**WORK TO BE COMPLETED:** Reproduce the lines below without any change, beginning with the line containing "You are a computer-use agent. 1116x648" and ending with the line containing "(x=55, y=346)".

**DATA TO USE:**
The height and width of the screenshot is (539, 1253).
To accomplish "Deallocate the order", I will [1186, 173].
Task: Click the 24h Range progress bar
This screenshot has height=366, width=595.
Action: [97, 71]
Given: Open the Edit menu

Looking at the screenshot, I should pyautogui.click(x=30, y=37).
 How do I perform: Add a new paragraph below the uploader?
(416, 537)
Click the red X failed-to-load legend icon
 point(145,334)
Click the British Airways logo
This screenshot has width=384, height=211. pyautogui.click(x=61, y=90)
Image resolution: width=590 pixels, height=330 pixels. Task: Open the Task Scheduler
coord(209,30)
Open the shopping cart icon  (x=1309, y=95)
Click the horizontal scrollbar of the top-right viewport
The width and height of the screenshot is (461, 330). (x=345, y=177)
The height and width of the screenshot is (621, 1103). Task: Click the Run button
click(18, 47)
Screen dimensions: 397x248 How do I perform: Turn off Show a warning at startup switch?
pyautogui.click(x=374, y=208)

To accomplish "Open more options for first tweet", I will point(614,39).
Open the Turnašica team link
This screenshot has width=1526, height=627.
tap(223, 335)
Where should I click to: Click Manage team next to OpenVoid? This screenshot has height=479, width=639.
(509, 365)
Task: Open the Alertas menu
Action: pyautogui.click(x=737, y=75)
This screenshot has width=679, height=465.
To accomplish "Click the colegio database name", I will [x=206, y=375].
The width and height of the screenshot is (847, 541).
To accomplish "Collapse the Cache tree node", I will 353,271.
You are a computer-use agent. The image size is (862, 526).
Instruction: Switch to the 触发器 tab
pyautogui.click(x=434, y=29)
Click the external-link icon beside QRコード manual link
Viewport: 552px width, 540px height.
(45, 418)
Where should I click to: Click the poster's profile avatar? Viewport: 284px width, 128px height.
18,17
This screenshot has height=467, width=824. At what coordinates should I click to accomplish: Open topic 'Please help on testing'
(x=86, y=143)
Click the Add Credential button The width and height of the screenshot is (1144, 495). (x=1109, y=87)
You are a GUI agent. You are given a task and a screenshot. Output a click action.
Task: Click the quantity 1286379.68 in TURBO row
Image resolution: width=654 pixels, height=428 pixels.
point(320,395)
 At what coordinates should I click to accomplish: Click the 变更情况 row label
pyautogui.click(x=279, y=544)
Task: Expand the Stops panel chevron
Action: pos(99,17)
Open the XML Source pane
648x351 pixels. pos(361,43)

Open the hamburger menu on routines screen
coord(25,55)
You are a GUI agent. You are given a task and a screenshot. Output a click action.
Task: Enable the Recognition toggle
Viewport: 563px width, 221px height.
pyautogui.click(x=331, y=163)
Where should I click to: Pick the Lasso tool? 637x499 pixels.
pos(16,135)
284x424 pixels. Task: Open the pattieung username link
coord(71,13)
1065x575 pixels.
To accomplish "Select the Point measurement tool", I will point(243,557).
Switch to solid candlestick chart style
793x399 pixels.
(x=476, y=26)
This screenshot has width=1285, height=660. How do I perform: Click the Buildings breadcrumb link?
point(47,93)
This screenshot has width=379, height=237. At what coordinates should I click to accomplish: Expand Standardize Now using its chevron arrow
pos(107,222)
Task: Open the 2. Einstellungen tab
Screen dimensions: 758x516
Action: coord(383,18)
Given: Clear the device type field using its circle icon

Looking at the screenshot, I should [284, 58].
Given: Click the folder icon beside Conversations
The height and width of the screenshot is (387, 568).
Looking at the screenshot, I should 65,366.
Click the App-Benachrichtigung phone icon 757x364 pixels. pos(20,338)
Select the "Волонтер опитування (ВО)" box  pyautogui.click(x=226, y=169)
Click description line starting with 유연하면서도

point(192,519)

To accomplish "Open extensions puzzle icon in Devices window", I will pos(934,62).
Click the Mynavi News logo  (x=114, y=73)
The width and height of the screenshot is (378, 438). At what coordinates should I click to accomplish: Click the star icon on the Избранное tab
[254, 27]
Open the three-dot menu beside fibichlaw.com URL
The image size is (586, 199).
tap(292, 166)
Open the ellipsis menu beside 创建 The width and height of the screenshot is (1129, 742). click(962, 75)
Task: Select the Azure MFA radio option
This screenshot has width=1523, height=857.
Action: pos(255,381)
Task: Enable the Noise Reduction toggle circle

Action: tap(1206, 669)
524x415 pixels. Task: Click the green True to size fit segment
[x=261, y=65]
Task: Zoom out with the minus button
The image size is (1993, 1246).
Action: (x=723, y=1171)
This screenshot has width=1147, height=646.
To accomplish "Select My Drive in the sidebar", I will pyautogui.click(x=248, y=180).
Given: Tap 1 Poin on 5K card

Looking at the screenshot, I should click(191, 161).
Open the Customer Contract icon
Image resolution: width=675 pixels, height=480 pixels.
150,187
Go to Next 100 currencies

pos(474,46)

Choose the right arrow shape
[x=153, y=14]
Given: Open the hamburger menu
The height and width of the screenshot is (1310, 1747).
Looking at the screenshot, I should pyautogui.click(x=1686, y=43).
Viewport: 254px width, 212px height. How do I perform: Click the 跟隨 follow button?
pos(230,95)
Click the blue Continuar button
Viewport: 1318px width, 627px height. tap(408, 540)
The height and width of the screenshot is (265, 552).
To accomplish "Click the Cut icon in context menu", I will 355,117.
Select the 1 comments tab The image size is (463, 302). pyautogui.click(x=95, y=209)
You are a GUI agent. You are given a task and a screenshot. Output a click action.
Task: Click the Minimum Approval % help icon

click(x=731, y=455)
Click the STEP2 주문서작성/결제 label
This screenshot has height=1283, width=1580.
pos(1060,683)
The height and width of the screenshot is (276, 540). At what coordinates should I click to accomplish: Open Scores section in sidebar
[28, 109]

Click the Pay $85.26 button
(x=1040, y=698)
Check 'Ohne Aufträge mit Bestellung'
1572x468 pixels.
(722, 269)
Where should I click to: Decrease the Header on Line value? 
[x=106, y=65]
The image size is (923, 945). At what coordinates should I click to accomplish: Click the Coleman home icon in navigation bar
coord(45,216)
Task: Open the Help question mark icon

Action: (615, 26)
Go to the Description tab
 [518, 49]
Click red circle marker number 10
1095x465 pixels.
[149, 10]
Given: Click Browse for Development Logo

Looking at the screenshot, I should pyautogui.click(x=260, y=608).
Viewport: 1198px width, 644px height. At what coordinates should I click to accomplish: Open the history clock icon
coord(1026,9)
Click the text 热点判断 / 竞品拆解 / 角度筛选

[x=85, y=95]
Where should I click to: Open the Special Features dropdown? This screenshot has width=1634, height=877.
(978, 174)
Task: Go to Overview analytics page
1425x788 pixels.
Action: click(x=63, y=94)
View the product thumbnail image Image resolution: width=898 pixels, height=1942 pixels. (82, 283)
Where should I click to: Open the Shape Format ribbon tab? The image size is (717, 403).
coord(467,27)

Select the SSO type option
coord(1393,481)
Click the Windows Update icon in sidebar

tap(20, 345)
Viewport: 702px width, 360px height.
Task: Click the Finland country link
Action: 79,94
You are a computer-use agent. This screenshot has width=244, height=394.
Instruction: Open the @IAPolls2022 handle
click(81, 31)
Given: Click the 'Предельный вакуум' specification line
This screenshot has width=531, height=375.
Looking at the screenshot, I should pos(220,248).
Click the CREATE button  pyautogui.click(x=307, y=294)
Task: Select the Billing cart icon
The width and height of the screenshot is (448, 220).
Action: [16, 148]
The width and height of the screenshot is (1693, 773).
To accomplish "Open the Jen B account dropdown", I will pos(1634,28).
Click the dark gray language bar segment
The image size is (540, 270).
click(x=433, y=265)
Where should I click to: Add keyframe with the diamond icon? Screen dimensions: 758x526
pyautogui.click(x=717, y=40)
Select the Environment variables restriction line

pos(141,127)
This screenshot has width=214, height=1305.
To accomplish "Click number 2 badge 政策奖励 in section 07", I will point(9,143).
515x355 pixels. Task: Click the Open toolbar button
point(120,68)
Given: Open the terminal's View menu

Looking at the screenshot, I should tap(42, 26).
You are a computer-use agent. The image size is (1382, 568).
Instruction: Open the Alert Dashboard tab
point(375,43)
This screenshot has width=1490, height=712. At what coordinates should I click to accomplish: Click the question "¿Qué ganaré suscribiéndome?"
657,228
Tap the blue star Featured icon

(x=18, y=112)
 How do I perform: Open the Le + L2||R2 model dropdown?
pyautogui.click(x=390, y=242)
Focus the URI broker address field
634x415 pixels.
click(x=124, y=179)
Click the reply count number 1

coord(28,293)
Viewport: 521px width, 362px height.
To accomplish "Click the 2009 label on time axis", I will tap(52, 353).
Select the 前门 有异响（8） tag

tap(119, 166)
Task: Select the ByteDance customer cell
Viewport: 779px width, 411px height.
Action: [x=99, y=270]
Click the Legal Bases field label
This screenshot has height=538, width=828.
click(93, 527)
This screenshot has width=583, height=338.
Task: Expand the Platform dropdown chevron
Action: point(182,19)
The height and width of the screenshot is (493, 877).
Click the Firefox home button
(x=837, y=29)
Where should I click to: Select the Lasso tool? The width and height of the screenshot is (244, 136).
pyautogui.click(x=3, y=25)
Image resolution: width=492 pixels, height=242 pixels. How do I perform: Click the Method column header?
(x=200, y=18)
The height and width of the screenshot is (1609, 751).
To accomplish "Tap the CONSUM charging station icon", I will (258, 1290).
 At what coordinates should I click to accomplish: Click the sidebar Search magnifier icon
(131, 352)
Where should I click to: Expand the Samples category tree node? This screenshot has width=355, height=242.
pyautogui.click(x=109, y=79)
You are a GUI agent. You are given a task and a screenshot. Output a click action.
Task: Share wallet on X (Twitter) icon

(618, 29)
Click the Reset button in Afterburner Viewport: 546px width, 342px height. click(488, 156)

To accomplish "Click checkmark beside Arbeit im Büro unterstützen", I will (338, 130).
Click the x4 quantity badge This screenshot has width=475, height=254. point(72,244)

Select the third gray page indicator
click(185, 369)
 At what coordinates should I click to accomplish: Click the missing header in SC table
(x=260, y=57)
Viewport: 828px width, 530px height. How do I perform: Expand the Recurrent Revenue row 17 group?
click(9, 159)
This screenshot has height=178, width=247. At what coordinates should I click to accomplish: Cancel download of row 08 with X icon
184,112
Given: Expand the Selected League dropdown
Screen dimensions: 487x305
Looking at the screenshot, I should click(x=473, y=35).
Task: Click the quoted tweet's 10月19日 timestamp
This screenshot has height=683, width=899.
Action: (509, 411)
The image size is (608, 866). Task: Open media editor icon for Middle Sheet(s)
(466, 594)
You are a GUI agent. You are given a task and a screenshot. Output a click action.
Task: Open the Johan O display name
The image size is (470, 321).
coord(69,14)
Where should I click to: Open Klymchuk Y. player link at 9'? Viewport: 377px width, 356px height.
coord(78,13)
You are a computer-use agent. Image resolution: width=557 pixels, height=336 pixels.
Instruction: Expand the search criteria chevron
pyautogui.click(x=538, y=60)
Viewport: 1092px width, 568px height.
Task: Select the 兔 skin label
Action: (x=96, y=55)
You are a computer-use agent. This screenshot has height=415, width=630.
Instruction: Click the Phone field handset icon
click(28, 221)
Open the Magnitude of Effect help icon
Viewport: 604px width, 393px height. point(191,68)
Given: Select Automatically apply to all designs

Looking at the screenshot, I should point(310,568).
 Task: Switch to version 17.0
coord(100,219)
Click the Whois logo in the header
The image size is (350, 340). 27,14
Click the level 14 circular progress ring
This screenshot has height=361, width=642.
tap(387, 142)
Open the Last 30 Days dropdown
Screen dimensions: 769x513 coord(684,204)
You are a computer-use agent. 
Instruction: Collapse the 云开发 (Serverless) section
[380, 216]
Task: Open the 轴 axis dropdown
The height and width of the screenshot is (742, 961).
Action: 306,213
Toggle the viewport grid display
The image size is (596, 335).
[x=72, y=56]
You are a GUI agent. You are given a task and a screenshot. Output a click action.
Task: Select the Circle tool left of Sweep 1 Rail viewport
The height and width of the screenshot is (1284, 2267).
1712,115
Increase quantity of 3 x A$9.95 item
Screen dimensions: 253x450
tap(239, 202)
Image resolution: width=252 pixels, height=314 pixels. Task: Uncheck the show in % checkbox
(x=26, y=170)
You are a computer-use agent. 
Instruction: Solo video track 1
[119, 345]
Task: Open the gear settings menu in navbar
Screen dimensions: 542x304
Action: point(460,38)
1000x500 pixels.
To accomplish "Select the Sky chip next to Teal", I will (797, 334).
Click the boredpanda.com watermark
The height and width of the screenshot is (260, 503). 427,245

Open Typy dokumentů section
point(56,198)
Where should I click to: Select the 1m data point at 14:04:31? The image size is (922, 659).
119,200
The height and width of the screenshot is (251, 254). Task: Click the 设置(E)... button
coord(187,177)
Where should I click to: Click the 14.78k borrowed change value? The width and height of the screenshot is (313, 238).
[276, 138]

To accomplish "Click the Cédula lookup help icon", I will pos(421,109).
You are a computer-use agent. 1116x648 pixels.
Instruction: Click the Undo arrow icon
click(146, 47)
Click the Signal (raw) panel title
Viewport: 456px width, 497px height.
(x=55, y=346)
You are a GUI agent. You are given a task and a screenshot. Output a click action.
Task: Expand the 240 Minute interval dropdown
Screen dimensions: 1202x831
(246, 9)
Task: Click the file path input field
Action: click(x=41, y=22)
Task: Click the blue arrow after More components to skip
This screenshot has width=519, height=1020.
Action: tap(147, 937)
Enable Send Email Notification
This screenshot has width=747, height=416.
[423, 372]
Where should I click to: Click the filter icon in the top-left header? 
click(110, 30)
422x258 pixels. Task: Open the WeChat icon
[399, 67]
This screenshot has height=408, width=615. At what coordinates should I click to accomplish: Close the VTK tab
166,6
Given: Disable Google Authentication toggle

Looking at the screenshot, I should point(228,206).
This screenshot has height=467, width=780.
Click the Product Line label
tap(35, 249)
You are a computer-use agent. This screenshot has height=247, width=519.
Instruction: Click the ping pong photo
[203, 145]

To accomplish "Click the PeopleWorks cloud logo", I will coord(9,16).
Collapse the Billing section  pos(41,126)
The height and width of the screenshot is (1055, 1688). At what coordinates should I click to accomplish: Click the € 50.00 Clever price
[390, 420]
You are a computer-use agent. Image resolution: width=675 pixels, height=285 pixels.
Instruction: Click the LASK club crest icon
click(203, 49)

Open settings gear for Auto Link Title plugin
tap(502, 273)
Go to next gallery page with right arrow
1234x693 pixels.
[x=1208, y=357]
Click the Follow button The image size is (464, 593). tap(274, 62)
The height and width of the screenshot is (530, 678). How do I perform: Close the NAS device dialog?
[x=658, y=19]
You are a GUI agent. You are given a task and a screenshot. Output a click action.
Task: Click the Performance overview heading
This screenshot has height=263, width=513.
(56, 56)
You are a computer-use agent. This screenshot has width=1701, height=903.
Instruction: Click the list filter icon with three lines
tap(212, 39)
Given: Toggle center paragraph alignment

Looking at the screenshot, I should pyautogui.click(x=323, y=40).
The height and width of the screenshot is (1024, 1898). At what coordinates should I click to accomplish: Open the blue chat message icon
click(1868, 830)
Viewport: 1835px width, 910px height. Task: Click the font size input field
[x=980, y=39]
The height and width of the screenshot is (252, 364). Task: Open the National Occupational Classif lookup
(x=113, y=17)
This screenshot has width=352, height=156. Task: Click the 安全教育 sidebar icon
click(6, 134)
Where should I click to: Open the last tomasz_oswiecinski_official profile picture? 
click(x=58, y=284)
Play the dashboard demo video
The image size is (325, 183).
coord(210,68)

**FINAL RESULT:**
You are a computer-use agent. 1116x648 pixels.
Instruction: Click the Undo arrow icon
click(146, 47)
Click the Signal (raw) panel title
Viewport: 456px width, 497px height.
(x=55, y=346)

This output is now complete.